§ **Vorliegender Text**
++++++++
LVwG-600887/7/MB/Bb

Linz, 19.10.2015

I M   N A M E N   D E R   R E P U B L I K

 

 

 

 

Das Landesverwaltungsgericht Oberösterreich hat durch seinen Richter            Dr. Markus Brandstetter über die Beschwerde des A G K, geb. 1974, S,  D, vom 12. Mai 2015 gegen das Straferkenntnis der Bezirkshauptmannschaft Schärding vom 27. April 2015, GZ VerkR96-865-2015, wegen Übertretung des § 24 Abs. 1 lit. a Straßenverkehrsordnung 1960 (StVO), nach Durchführung einer öffentlichen mündlichen Verhandlung am 25. August 2015,

 

zu Recht  e r k a n n t :

 

 

I.          Gemäß § 50 VwGVG wird der Beschwerde stattgegeben, das Straferkenntnis behoben und das Verwaltungsstrafverfahren gemäß § 38 VwGVG iVm § 45 Abs. 1 Z 1 VStG eingestellt.

 

II.         Gemäß § 52 Abs. 9 VwGVG hat der Beschwerdeführer weder einen Beitrag zu den Kosten des Beschwerdeverfahrens noch einen Kostenbeitrag zum behördlichen Verfahren zu leisten (§ 66 Abs. 1 VStG).
++++++++
§ **Gesammeltes Material**
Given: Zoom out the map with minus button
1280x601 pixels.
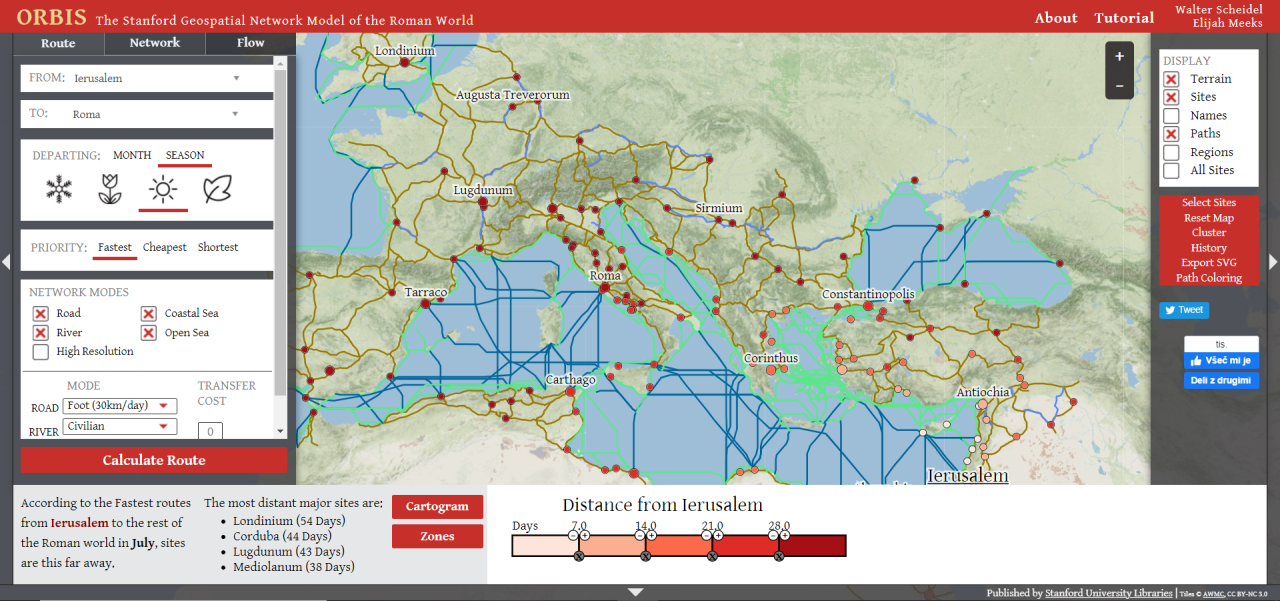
++++++++
§ **Anforderungen**
Welcher Wortlaut steht im Gerichtserkenntnis zwischen „zu Recht  e“ und „1 VStG eingestellt.“, beide Stellen eingeschlossen? Entnimm ihn unverändert.

§ **Das Ergebnis**
zu Recht  e r k a n n t :

 

 

I.          Gemäß § 50 VwGVG wird der Beschwerde stattgegeben, das Straferkenntnis behoben und das Verwaltungsstrafverfahren gemäß § 38 VwGVG iVm § 45 Abs. 1 Z 1 VStG eingestellt.